ACTION ITEM
Repeat exactly the lines below from the line that contains "Tilbake (84, 86)" to the last line, inclusive, without the pictures.

Stored data

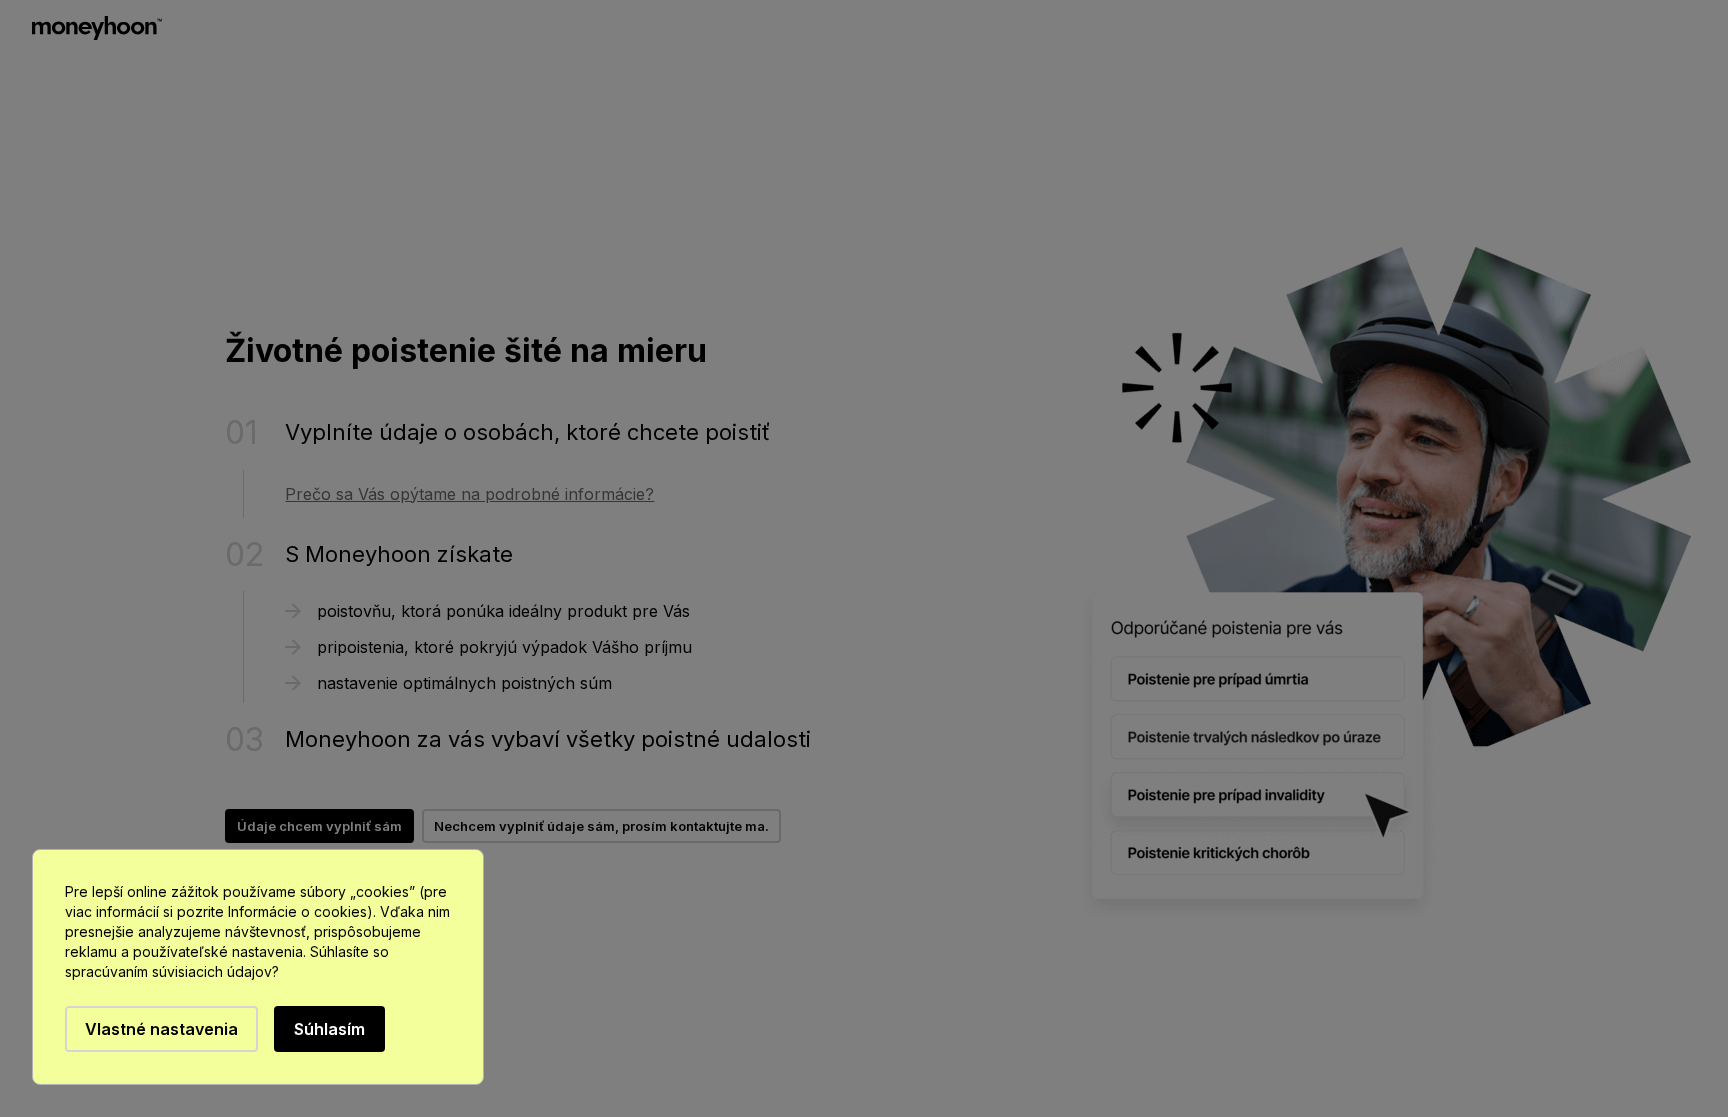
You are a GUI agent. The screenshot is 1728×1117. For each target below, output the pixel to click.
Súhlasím (329, 1029)
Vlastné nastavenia (161, 1029)
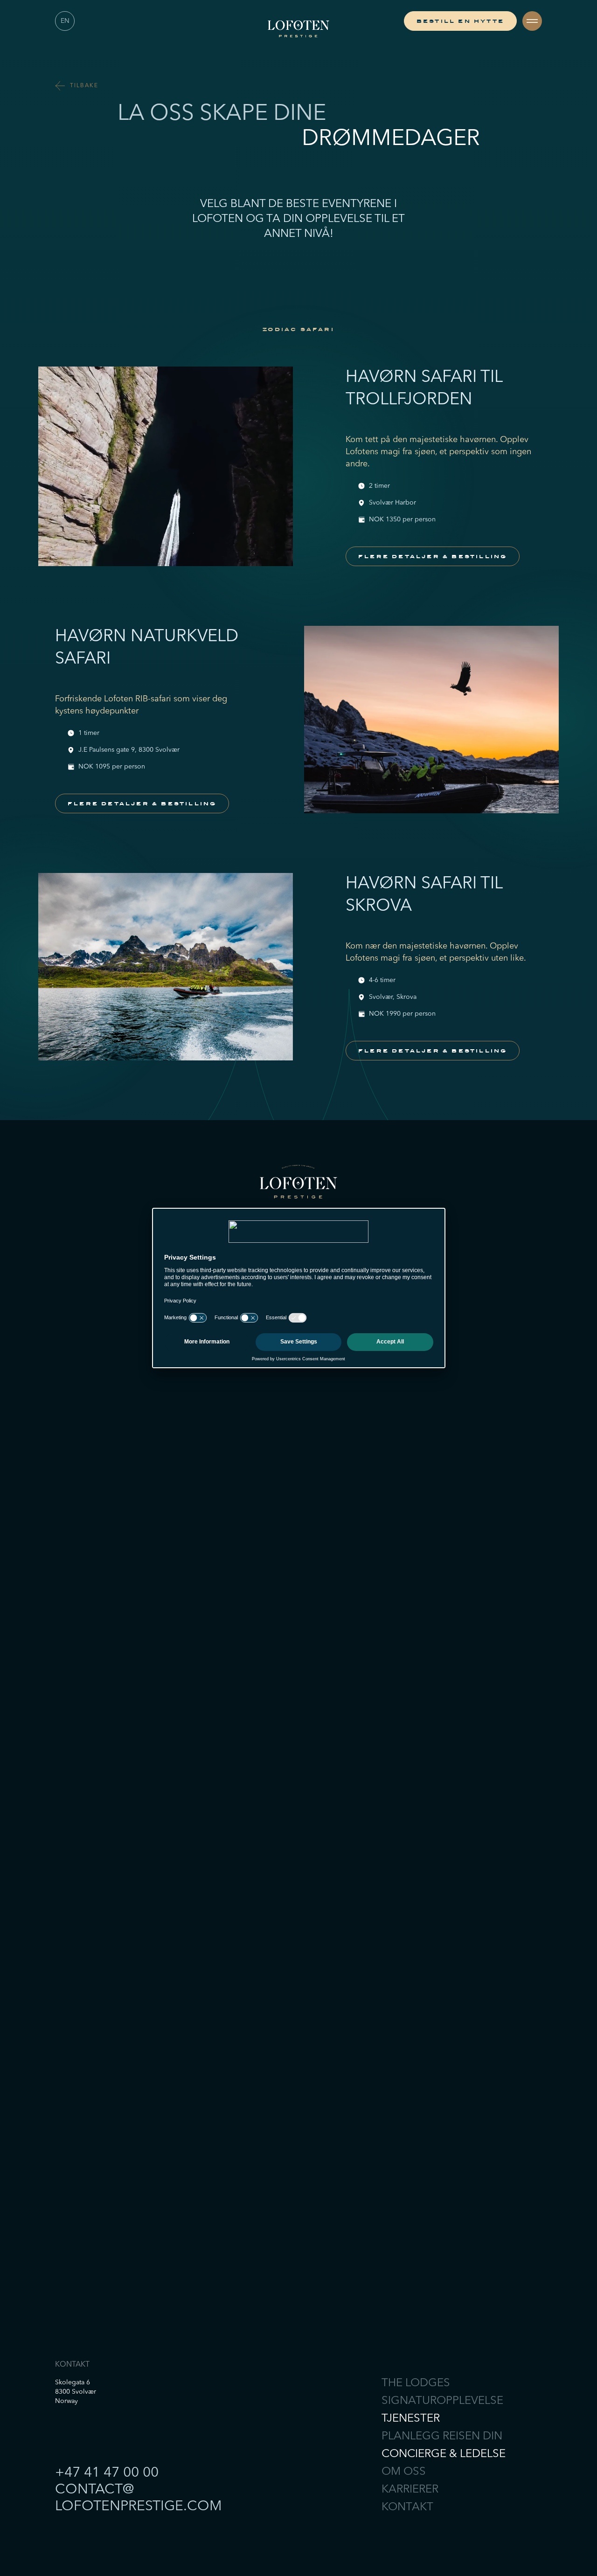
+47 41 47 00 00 (107, 2473)
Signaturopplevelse (442, 2401)
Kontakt (407, 2507)
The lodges (416, 2383)
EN (65, 21)
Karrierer (410, 2489)
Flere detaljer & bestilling (432, 556)
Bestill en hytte (460, 21)
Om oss (404, 2472)
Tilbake (84, 86)
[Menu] (532, 21)
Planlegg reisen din (442, 2436)
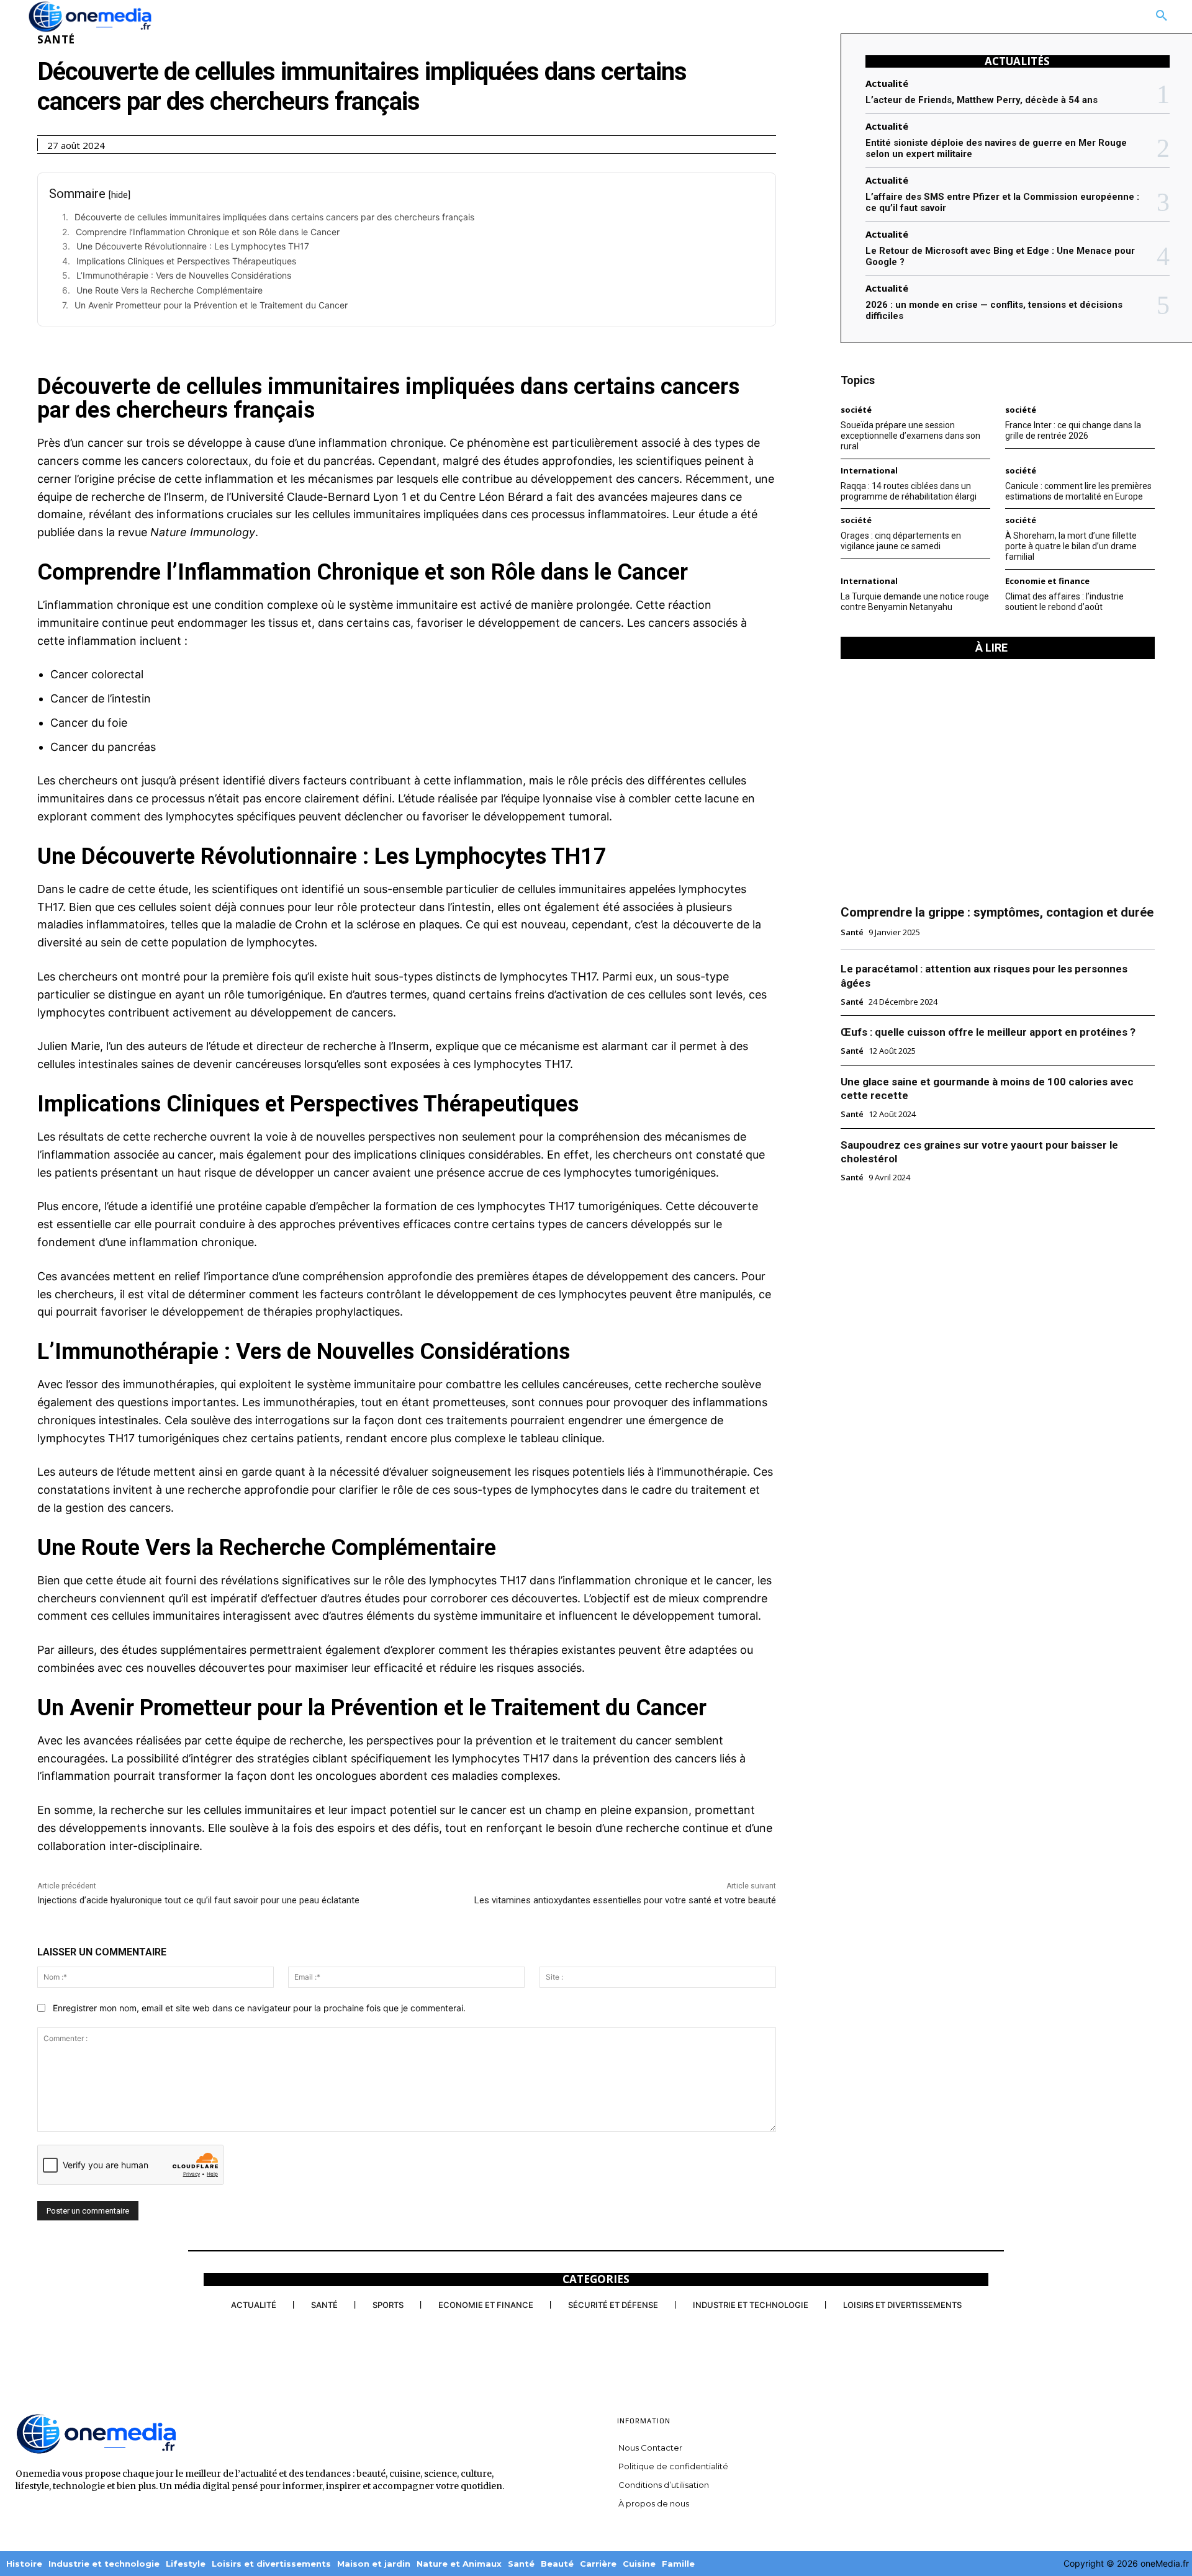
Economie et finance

COMPLETED TASK
Tilbake (84, 86)
[Menu] (532, 21)
Planlegg reisen din (442, 2436)
Economie et finance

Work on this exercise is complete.